Memory Latency

Memory latency, the time taken to respond to a request for a random address, is notoriously difficult to measure. Not only is it likely to be very small in the first level cache, so it is hard to eliminate other overheads from the measurement, but, in main memory, one needs to consider whether one is including TLB misses in the measurement or not.

That said, if one runs the same code on multiple computers, comparisons are probably valid.

The results need not be particularly closely related to the bandwidth results from programs such as Stream. Bandwidth measures a very long series of consecutive memory accesses, not random accesses.

The code I have used here is quite unpublishable, but it does tend to confirm that the Pi is a little compromised by its low power design.

Within the level one cache the code reports 3.33ns, compared to 1.79ns on a 2.4GHz Core2 from 2007. Not too bad considering that the Pi's clock speed is just 1.5GHz. Both have 32KB level one data caches.

The shared level 2 cache is a different matter. The Pi has 1MB shared between all cores, and the Core2 (a Q6600) 4MB per pair of cores. The Pi has a latency of around 18ns, the Core2 around 9ns. So the Core2's cache is at least four times as big, and twice as fast.

For random access to main memory, the Pi 4 manages around 170ns for a 64MB block, rising to 270ns for a 1GB block. The figures for the Core2 are around 100ns and 140ns respectively.

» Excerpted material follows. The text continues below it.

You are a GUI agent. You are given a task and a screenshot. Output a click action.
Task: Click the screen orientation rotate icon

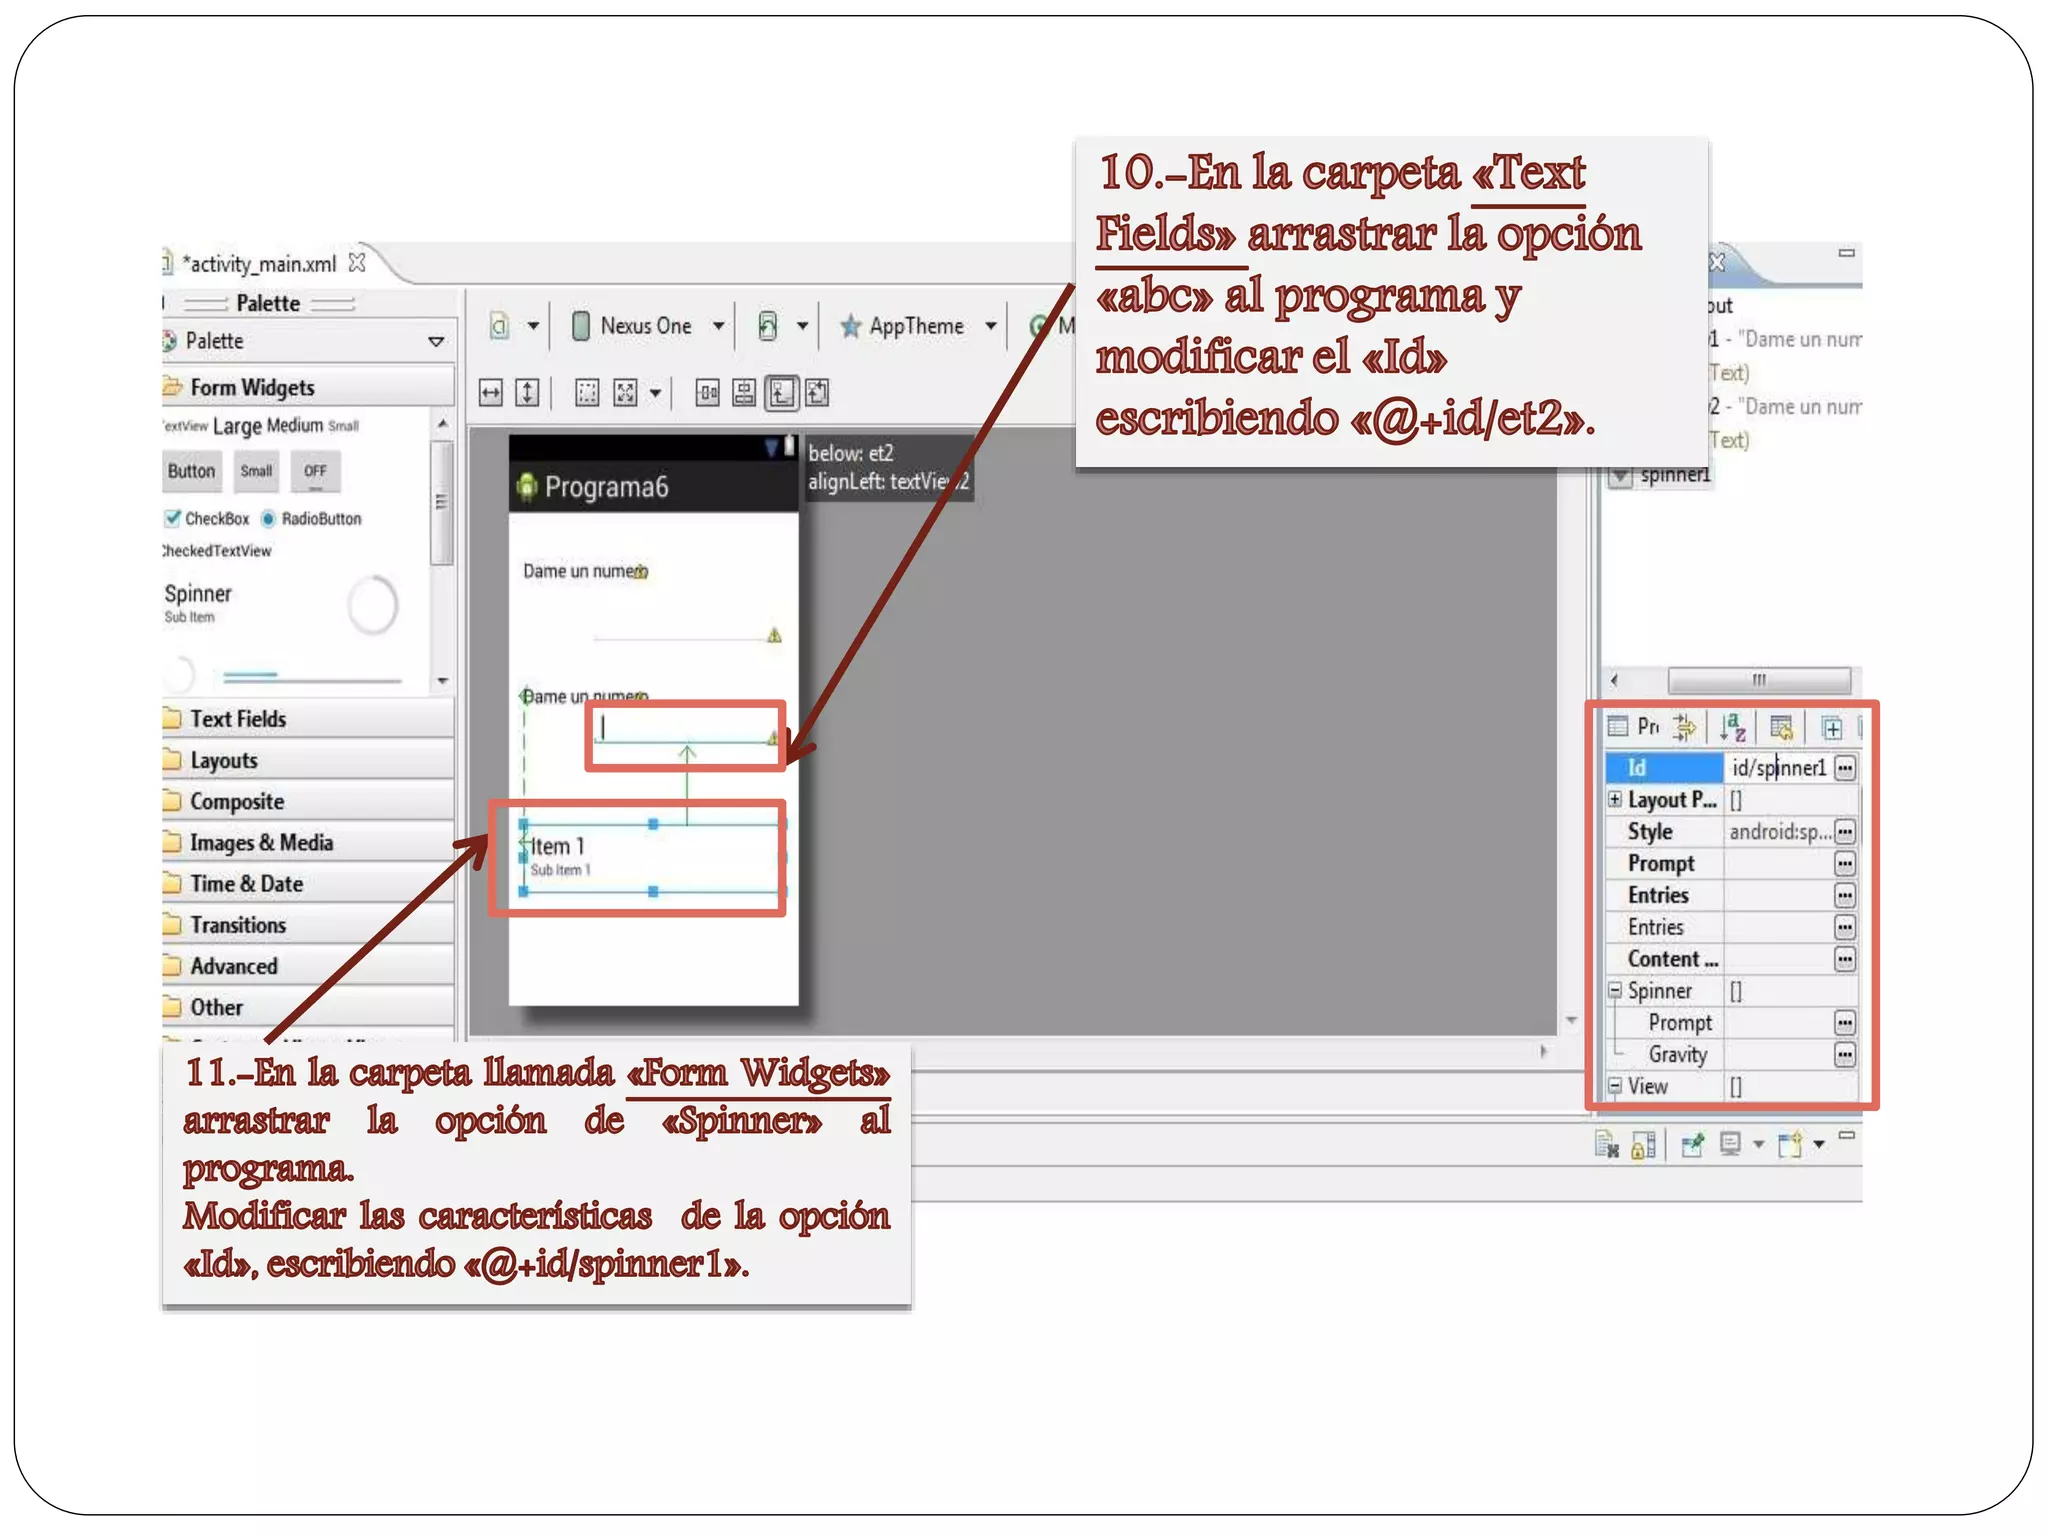tap(768, 326)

So whereas the Pi 4 is quite similar to the Core2 Q6600 on main memory bandwidth, it is losing on latency.

Note that in both cases the latency seen when jumping randomly around a 1GB block of memory is about seventy times higher than when jumping randomly around a 16KB block of memory (i.e. well within the first level cache). This sort of slowdown would not be seen on cacheless computers like the vector Crays, and is one reason why one has to be careful when comparing the performance of different computers.

Also note that if a benchmark is particularly sensitive to caches, then the results of any comparison can be very sensitive to the data size chosen. If one were to quote solely a figure for random accesses to a 2MB array, this is within the level 2 cache on the Core2, so it would report about 9ns. For the Pi, it is not within the level 2 cache, and it reports 90ns. (This figure might be understood by assuming that, for random access to a 2MB array, about half the time the data will be in the 1MB already cached, so one expects something like the average of the cache latency (18ns) and the main memory latency (around 160ns).) For most other sizes the performance difference between the Pi and the Core2 is around a factor of two, not ten.